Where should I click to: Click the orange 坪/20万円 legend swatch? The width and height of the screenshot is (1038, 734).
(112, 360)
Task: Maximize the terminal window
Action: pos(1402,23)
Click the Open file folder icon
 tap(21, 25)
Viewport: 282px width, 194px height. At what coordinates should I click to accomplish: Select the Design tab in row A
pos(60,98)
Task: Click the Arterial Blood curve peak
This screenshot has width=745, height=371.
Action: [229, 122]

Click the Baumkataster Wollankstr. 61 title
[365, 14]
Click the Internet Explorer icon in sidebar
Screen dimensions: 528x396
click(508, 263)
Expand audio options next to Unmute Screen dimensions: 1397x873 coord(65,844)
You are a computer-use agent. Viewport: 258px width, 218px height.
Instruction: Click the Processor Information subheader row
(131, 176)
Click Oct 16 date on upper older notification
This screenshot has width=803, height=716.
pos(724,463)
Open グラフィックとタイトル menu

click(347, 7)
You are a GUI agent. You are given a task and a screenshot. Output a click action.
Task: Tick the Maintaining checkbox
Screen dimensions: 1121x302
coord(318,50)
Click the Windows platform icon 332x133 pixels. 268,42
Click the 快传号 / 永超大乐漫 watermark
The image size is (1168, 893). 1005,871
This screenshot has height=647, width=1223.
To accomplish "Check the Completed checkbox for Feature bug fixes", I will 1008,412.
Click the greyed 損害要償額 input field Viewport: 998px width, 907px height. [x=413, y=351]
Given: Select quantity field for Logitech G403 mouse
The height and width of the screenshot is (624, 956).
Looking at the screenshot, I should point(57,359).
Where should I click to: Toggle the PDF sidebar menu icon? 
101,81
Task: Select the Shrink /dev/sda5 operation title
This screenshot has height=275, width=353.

TASK TO COMPLETE:
Please print the listing exactly, keeping each line as it is.

TASK RESPONSE:
Where should I click to: Click the orange 坪/20万円 legend swatch? The width and height of the screenshot is (1038, 734).
(112, 360)
Task: Maximize the terminal window
Action: pos(1402,23)
Click the Open file folder icon
 tap(21, 25)
Viewport: 282px width, 194px height. At what coordinates should I click to accomplish: Select the Design tab in row A
pos(60,98)
Task: Click the Arterial Blood curve peak
This screenshot has width=745, height=371.
Action: [229, 122]

Click the Baumkataster Wollankstr. 61 title
[365, 14]
Click the Internet Explorer icon in sidebar
Screen dimensions: 528x396
click(508, 263)
Expand audio options next to Unmute Screen dimensions: 1397x873 coord(65,844)
You are a computer-use agent. Viewport: 258px width, 218px height.
Instruction: Click the Processor Information subheader row
(131, 176)
Click Oct 16 date on upper older notification
This screenshot has width=803, height=716.
pos(724,463)
Open グラフィックとタイトル menu

click(347, 7)
You are a GUI agent. You are given a task and a screenshot. Output a click action.
Task: Tick the Maintaining checkbox
Screen dimensions: 1121x302
coord(318,50)
Click the Windows platform icon 332x133 pixels. 268,42
Click the 快传号 / 永超大乐漫 watermark
The image size is (1168, 893). 1005,871
This screenshot has height=647, width=1223.
To accomplish "Check the Completed checkbox for Feature bug fixes", I will 1008,412.
Click the greyed 損害要償額 input field Viewport: 998px width, 907px height. [x=413, y=351]
Given: Select quantity field for Logitech G403 mouse
The height and width of the screenshot is (624, 956).
Looking at the screenshot, I should point(57,359).
Where should I click to: Toggle the PDF sidebar menu icon? 
101,81
Task: Select the Shrink /dev/sda5 operation title
This screenshot has height=275, width=353.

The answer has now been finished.